Едва ли не с самого основания Исламской Республики не прекращаются попытки представить Тегеран как угрозу региональной стабильности, изгоя и главного возмутителя спокойствия. Особенно сильны алармистские настроения стали осенью 2023 года, когда палестинский ХАМАС, пользуясь кулуарной поддержкой Ирана, атаковал Израиль. Тогда многие прочили Тегерану (как главному бенефициару конфликта) «жесткую изоляцию» и дипломатическую блокаду.
Впрочем, даже после двух лет кризиса соотношение симпатий и антипатий изменилось не слишком радикально.
Помимо Израиля, на карте Ближнего Востока можно найти лишь несколько стран, которые действительно видят в Тегеране постоянный источник угрозы. Это в первую очередь Сирия, пополнившая ряды противников Ирана после падения династии Асадов в декабре 2024 года. «Новый Дамаск» возлагает на Тегеран ответственность за затягивание гражданской войны, подпитку прежнего режима и разграбление национальных богатств.
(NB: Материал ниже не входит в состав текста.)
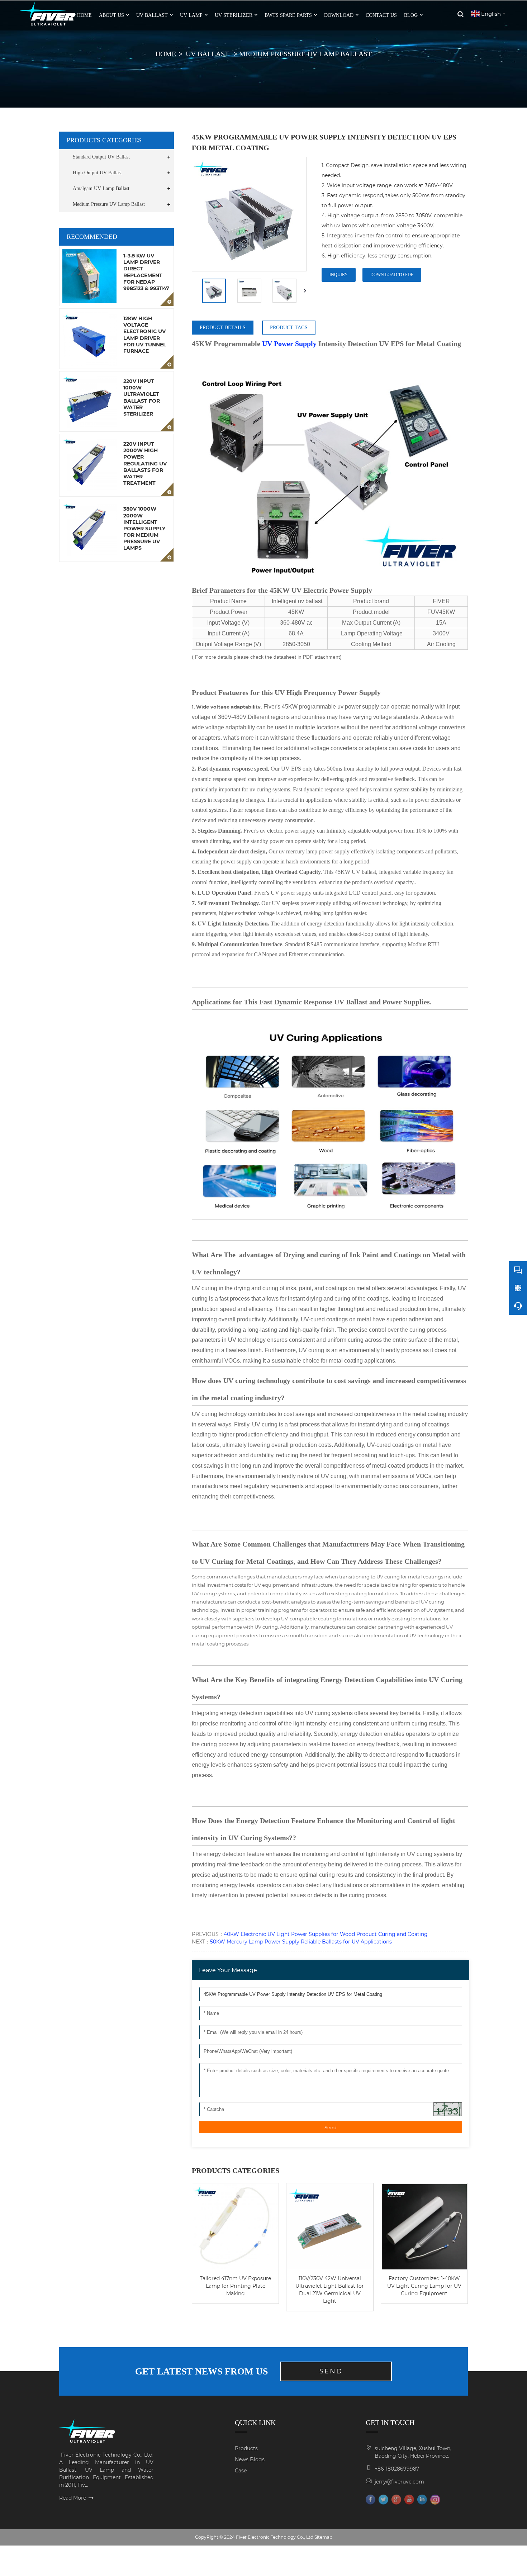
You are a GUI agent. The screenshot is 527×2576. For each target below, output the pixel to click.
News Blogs (250, 2459)
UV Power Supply (289, 343)
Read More (72, 2498)
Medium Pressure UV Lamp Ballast (305, 54)
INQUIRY (338, 274)
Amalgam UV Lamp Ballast (101, 188)
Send (330, 2127)
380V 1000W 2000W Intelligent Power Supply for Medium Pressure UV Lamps (144, 528)
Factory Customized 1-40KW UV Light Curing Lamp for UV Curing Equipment (424, 2286)
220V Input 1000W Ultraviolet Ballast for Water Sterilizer (141, 397)
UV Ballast (152, 15)
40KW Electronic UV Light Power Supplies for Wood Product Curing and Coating (326, 1934)
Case (241, 2470)
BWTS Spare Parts (288, 15)
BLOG (411, 15)
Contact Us (381, 15)
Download (338, 15)
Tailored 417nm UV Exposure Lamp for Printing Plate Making (235, 2286)
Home (165, 54)
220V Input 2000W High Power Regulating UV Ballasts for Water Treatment (145, 463)
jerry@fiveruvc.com (399, 2481)
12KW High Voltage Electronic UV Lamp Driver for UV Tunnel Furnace (144, 334)
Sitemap (323, 2537)
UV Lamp (191, 15)
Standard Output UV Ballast (101, 157)
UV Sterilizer (233, 15)
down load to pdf (391, 274)
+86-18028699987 (397, 2469)
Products (246, 2448)
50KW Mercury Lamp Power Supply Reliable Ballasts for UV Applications (301, 1941)
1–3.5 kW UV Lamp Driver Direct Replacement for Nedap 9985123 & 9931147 (146, 272)
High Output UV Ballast (97, 172)
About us (111, 15)
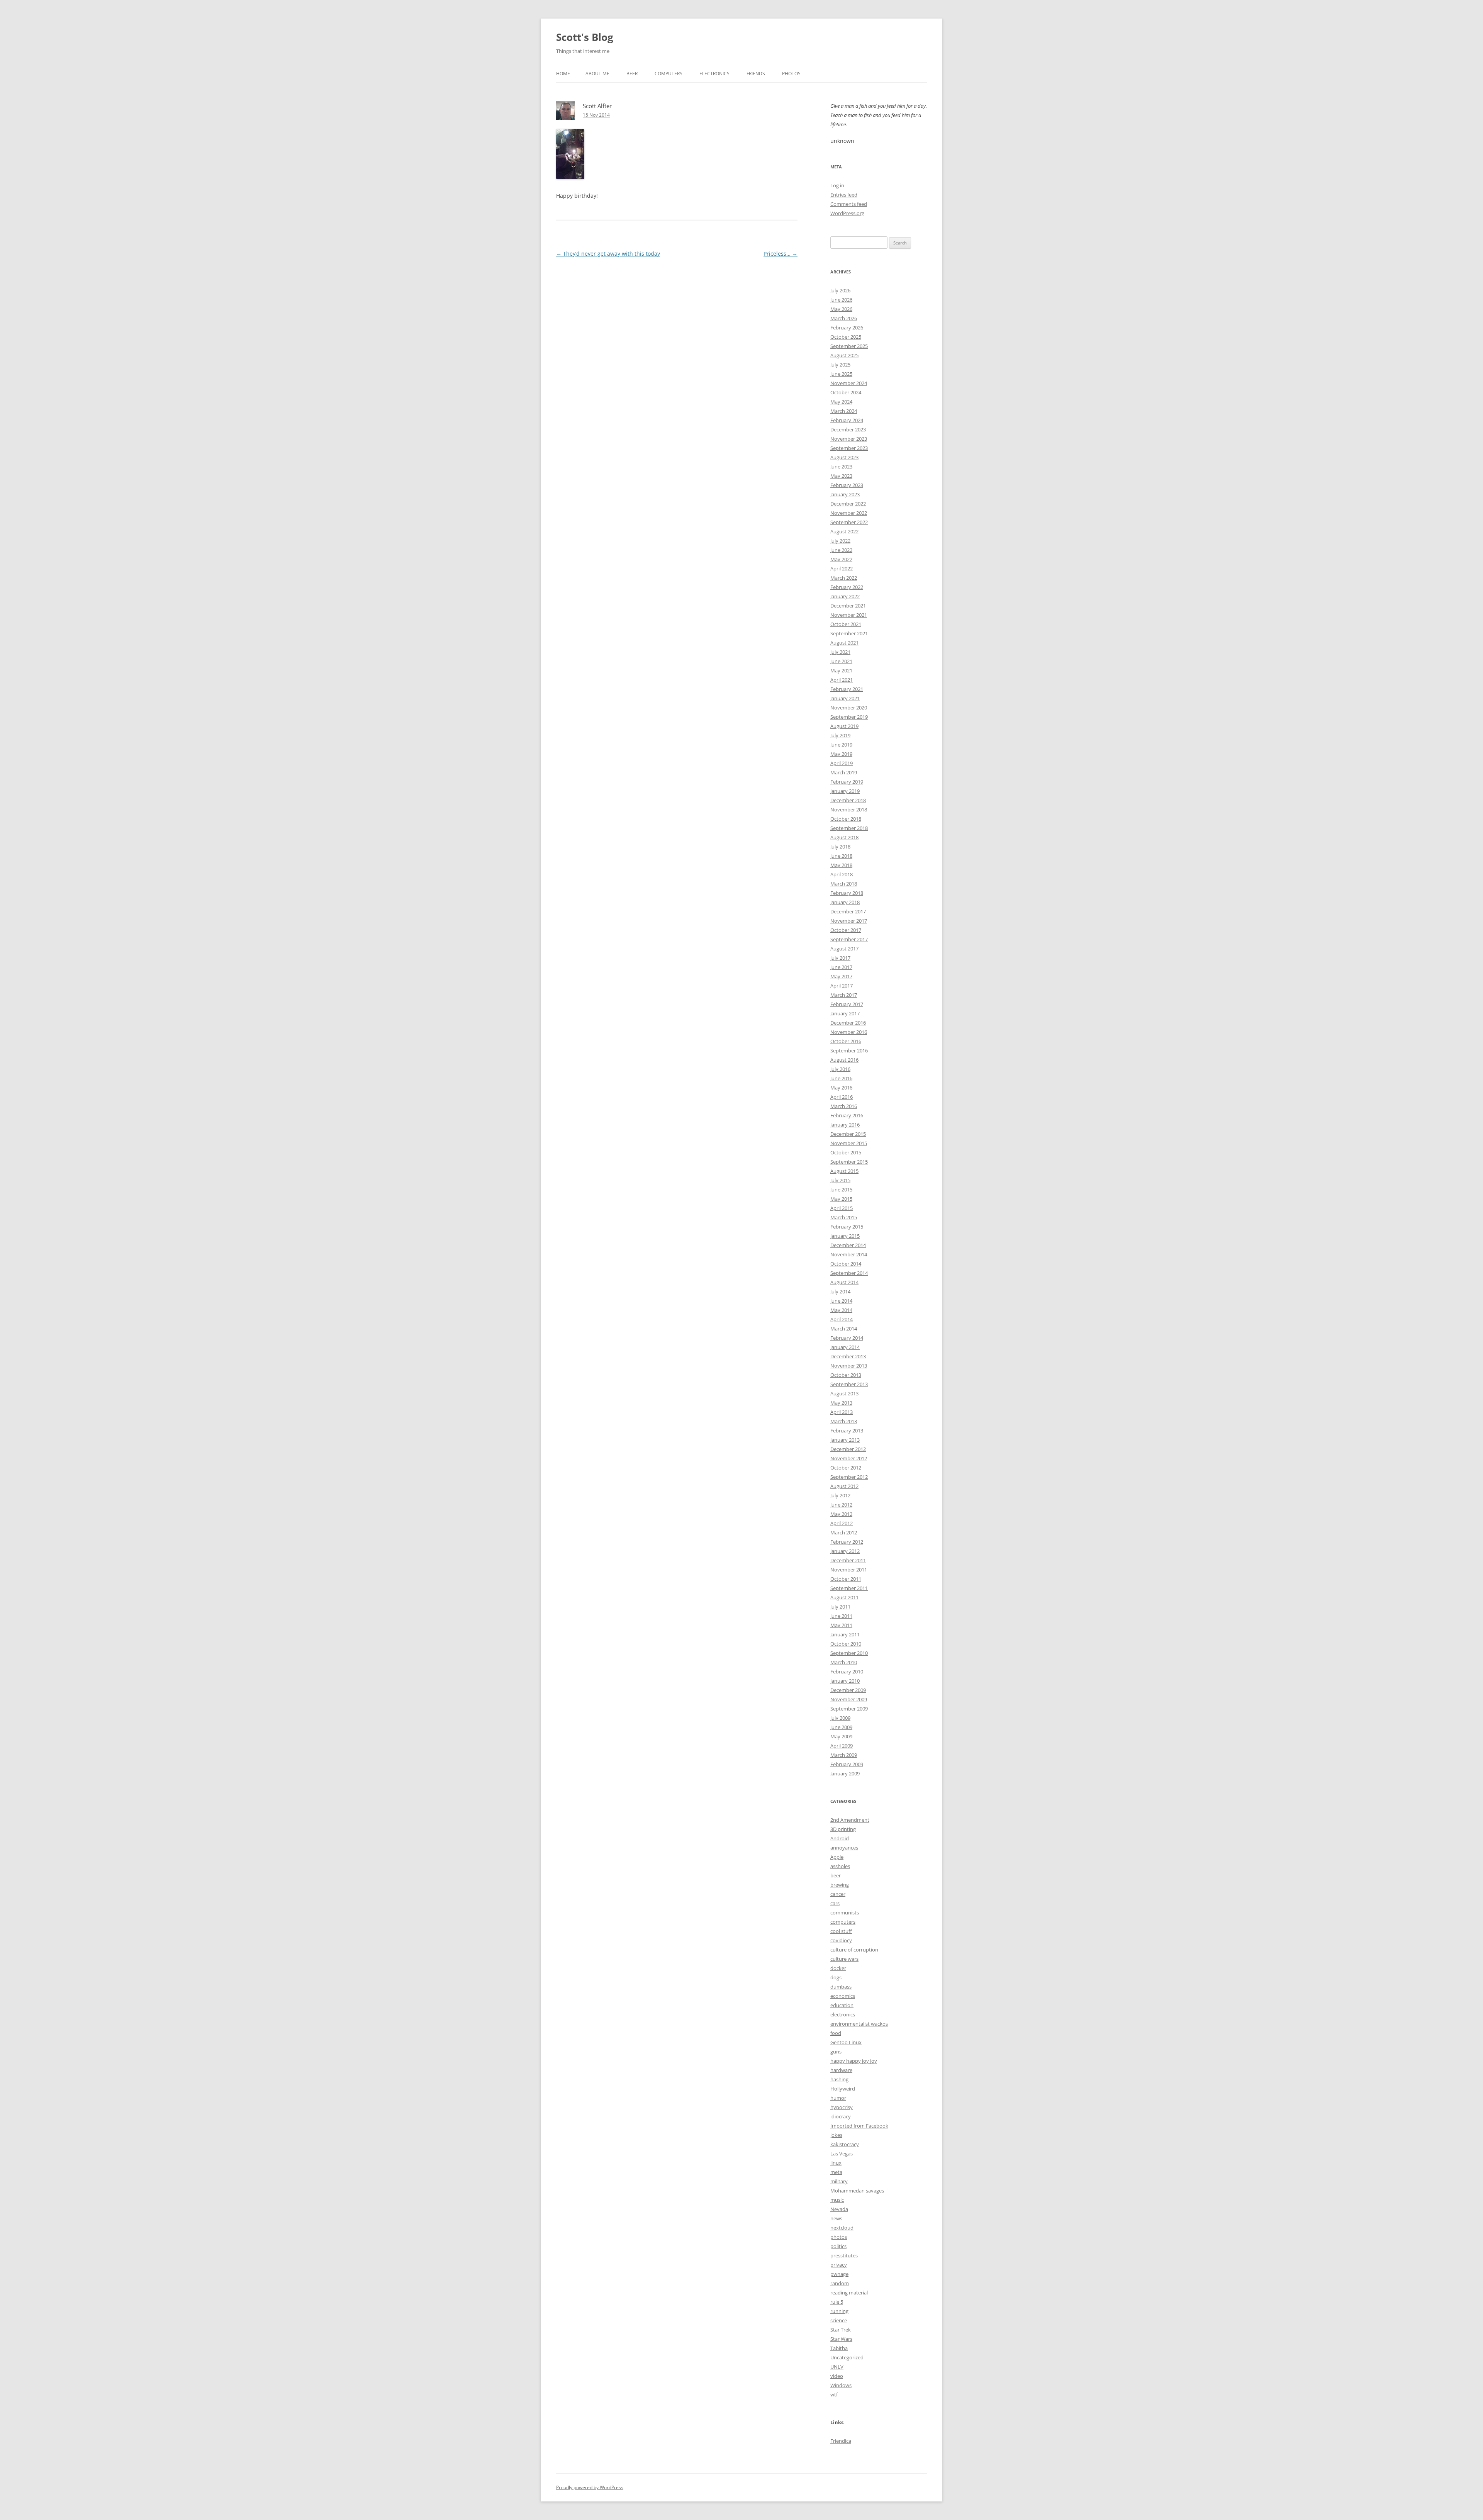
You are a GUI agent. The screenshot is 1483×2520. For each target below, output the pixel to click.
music (837, 2199)
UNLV (836, 2366)
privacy (838, 2264)
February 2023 (846, 485)
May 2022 (841, 559)
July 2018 (840, 846)
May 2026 (841, 308)
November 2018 (848, 809)
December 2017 (848, 911)
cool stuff (841, 1931)
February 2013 (846, 1430)
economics (842, 1995)
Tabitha (839, 2348)
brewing (839, 1884)
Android (839, 1838)
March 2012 (843, 1532)
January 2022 (845, 596)
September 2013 (849, 1384)
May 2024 (841, 401)
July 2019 (840, 735)
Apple (836, 1856)
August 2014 (844, 1282)
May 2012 (841, 1513)
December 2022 (848, 503)
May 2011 (841, 1625)
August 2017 (844, 948)
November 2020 (848, 707)
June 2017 (841, 967)
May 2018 (841, 865)
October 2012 (845, 1467)
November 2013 (848, 1365)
Лояльные Ирану вооруженные формирования с начала 2025 года объявлены вне закона, а иранские советники выдворены из страны. Страх перед Тегераном в данном случае продиктован общей неустойчивостью позиций переходного кабинета Ахмеда Аш-Шараа — новые сирийские власти опасаются, что иранцы могут воспользоваться возможностью и взять реванш, проведя «реставрацию Асадов» в Сирии, или же привести к власти другую, более лояльную фракцию.
Алармистские настроения по отношению к Ирану транслирует также Кувейт — и не подпускает, в отличие от других аравийских монархий, Тегеран близко к себе. Торговый оборот между странами один из самых низких в торговом балансе Республики. Конечно, отношения Ирана и Кувейта постепенно движутся в сторону потепления и разрядки, но темп этого процесса оставляет желать лучшего. Справедливости ради надо сказать, что столь же консервативную позицию кувейтские элиты занимают и по отношению к Израилю — что делает Эль-Кувейт, пожалуй, единственным действительно равноудаленным игроком в этом конфликте.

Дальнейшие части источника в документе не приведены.